= What is required =
At the line with "Chennai Showroom: 81110 22222 (150, 1005)", start transcribing; stop after the last line of the data below. Keep it exact and leave pictures out.

= Data shown =
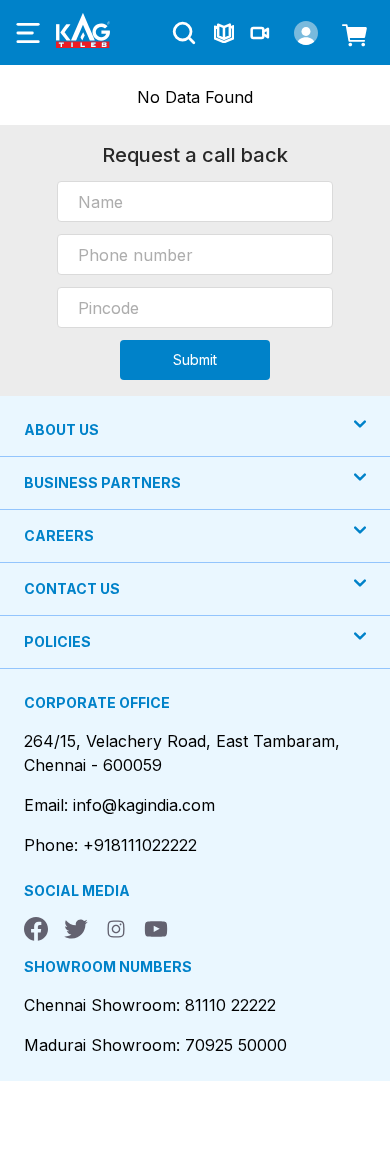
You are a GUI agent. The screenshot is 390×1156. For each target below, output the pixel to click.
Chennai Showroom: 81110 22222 (150, 1005)
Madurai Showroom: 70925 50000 (155, 1045)
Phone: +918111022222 (110, 845)
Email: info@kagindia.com (119, 805)
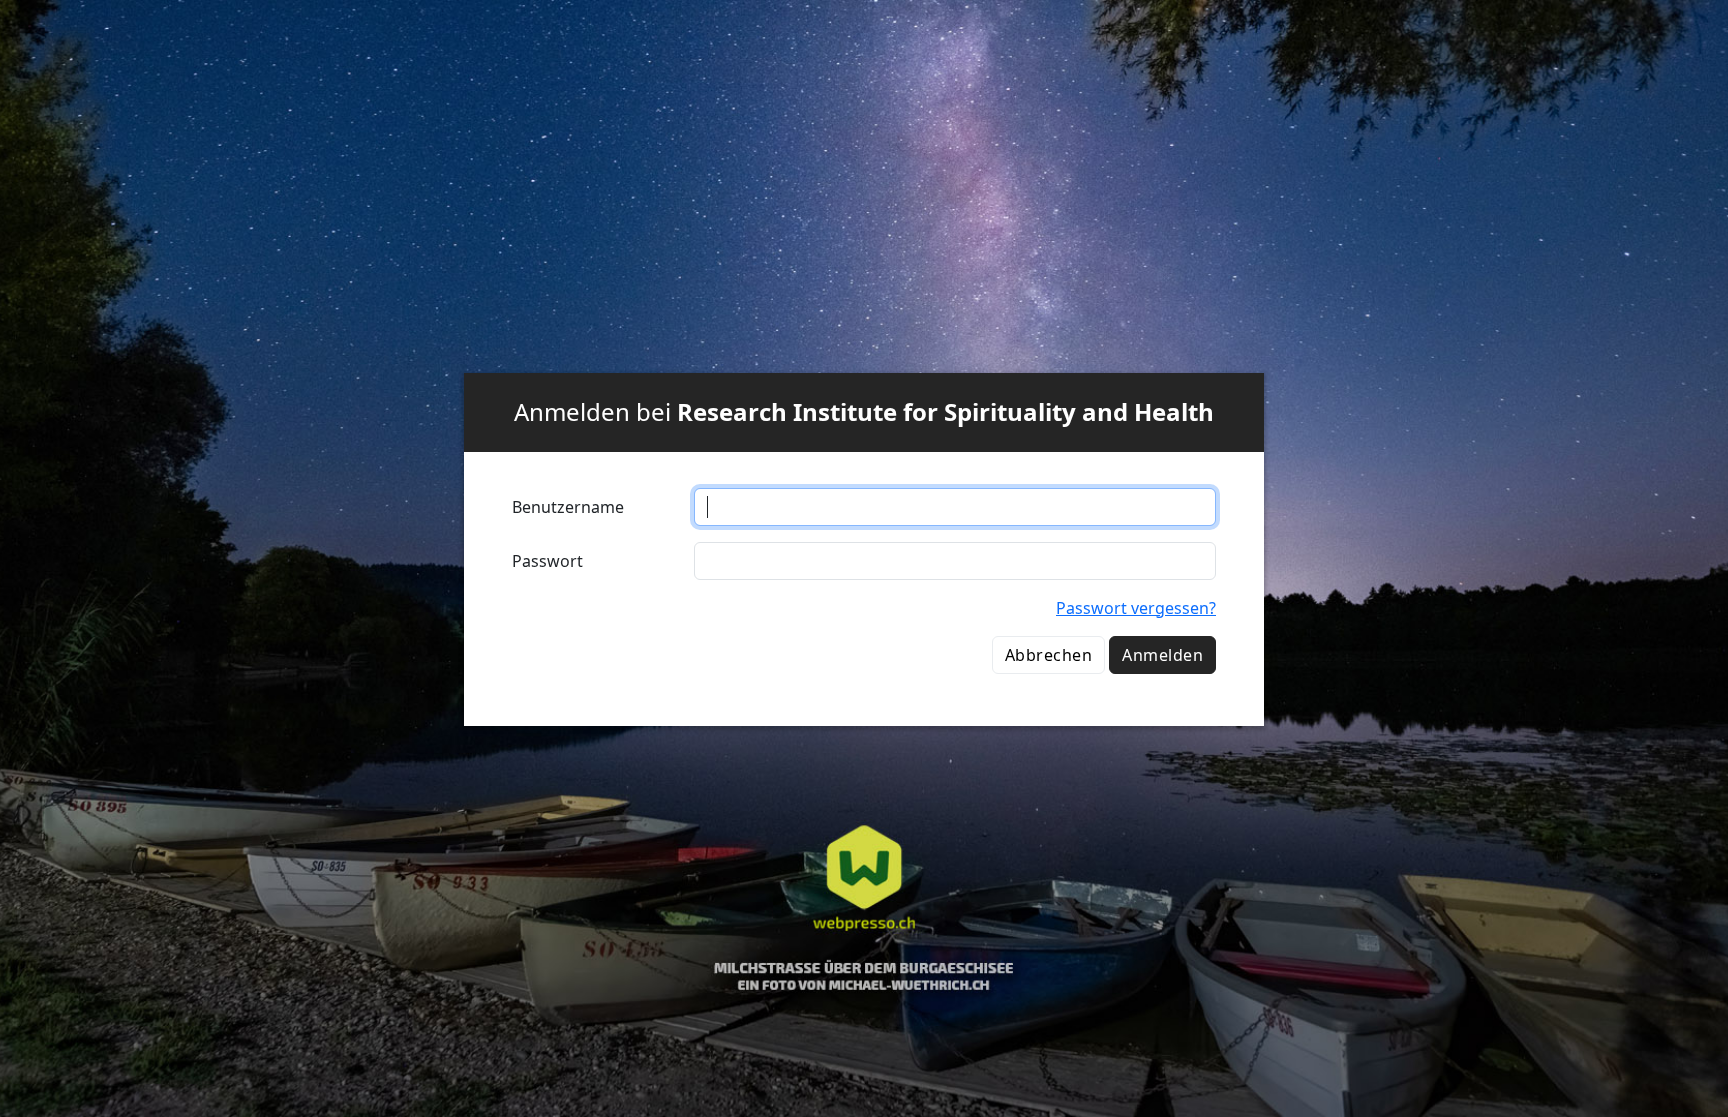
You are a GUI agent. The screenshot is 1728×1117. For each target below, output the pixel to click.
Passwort (547, 561)
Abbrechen (1048, 655)
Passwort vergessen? (1136, 608)
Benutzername (568, 507)
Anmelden (1162, 655)
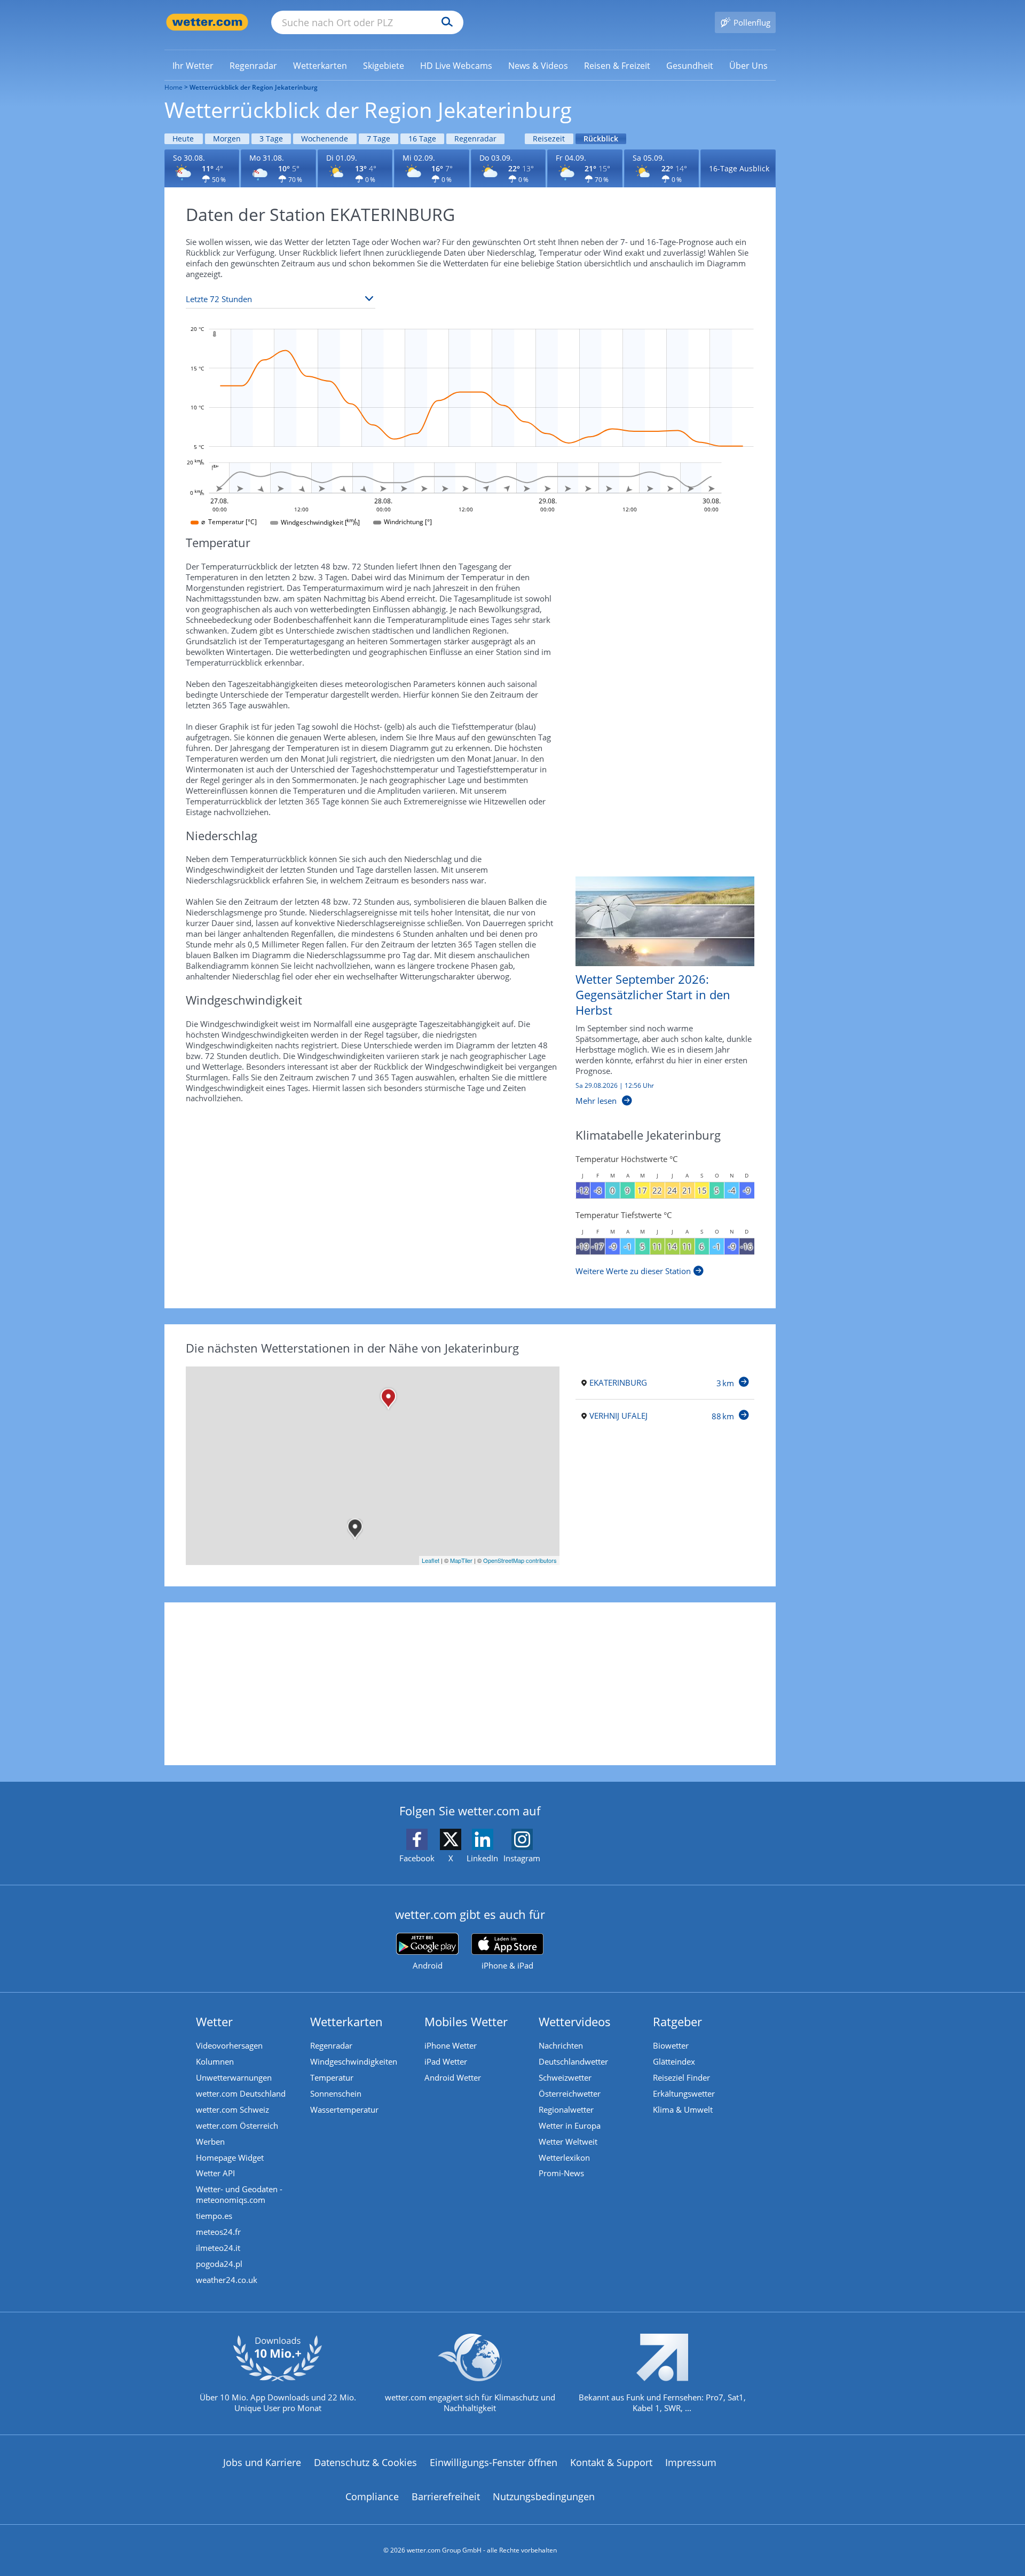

= Exercise output =
Chennai Showroom: 81110 22222 (150, 1005)
Madurai Showroom: 70925 50000 (155, 1045)
Phone: +918111022222 (110, 845)
Email: info@kagindia.com (119, 805)
You are a GUI agent. The screenshot is 1728×1117. For each target below, output the pixel to click.
Passwort (547, 561)
Abbrechen (1048, 655)
Passwort vergessen? (1136, 608)
Benutzername (568, 507)
Anmelden (1162, 655)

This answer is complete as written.